Dia juga menyebut LTJ bahkan nantinya diproses menjadi Neodymium-Praseodymium (NDPR) untuk kebutuhan kendaraan listrik.
"Jadi kita melihatnya secara holistik dari dulu sampai sekarang, red earth itu untuk yang EV," terang Sigit.
Kendati demikian, ia menuturkan tantangan terbesar saat ini yakni dalam proses pemisahan LTJ yang membutuhkan teknologi tinggi.
"Refinery inilah yang kita kejar, alhamdulillah kita mendapatkan mitra-mitra yang luar biasa, dan kita akan segera kembangkan ini bersama teman-teman di BRIN, bersama teman-teman di perguruan tinggi, dan intinya nanti kita akan ada kemandirian untuk pengelolaan pemisahan elemen ini secara nasional, ataupun dengan mitra-mitra dari luar," kata dia.
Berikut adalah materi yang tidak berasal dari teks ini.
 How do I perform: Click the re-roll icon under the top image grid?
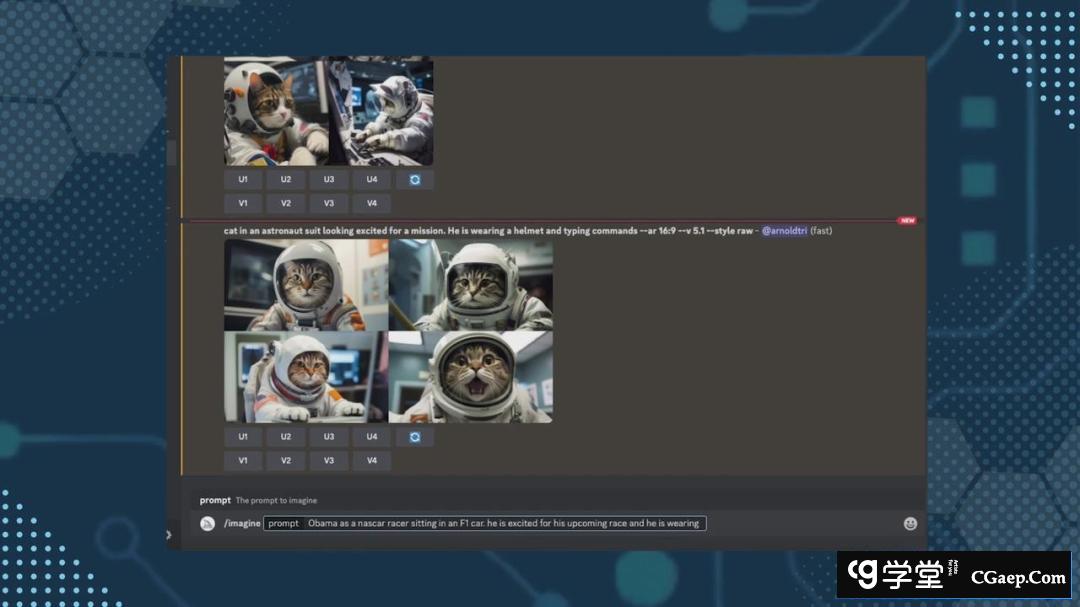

Seperti diketahui, karakteristik serta potensi LTJ atau rare earth elements (REE) dinilai sebagai komoditas mineral kritis masa depan Indonesia. Mineral itu memiliki peran penting dalam pengembangan industri teknologi, mulai dari ekosistem kendaraan listrik hingga peralatan medis dan militer.
Pengelolaan LTJ di Indonesia akan dilakukan secara langsung nantinya oleh PT Perusahaan Mineral Nasional (Perminas). Menurut Sigit, saat ini pihaknya tengah membangun Perminas sebagai perusahaan yang akan mengelola LTJ sekaligus mendorong pengembangan industri turunannya, termasuk industri magnet permanen.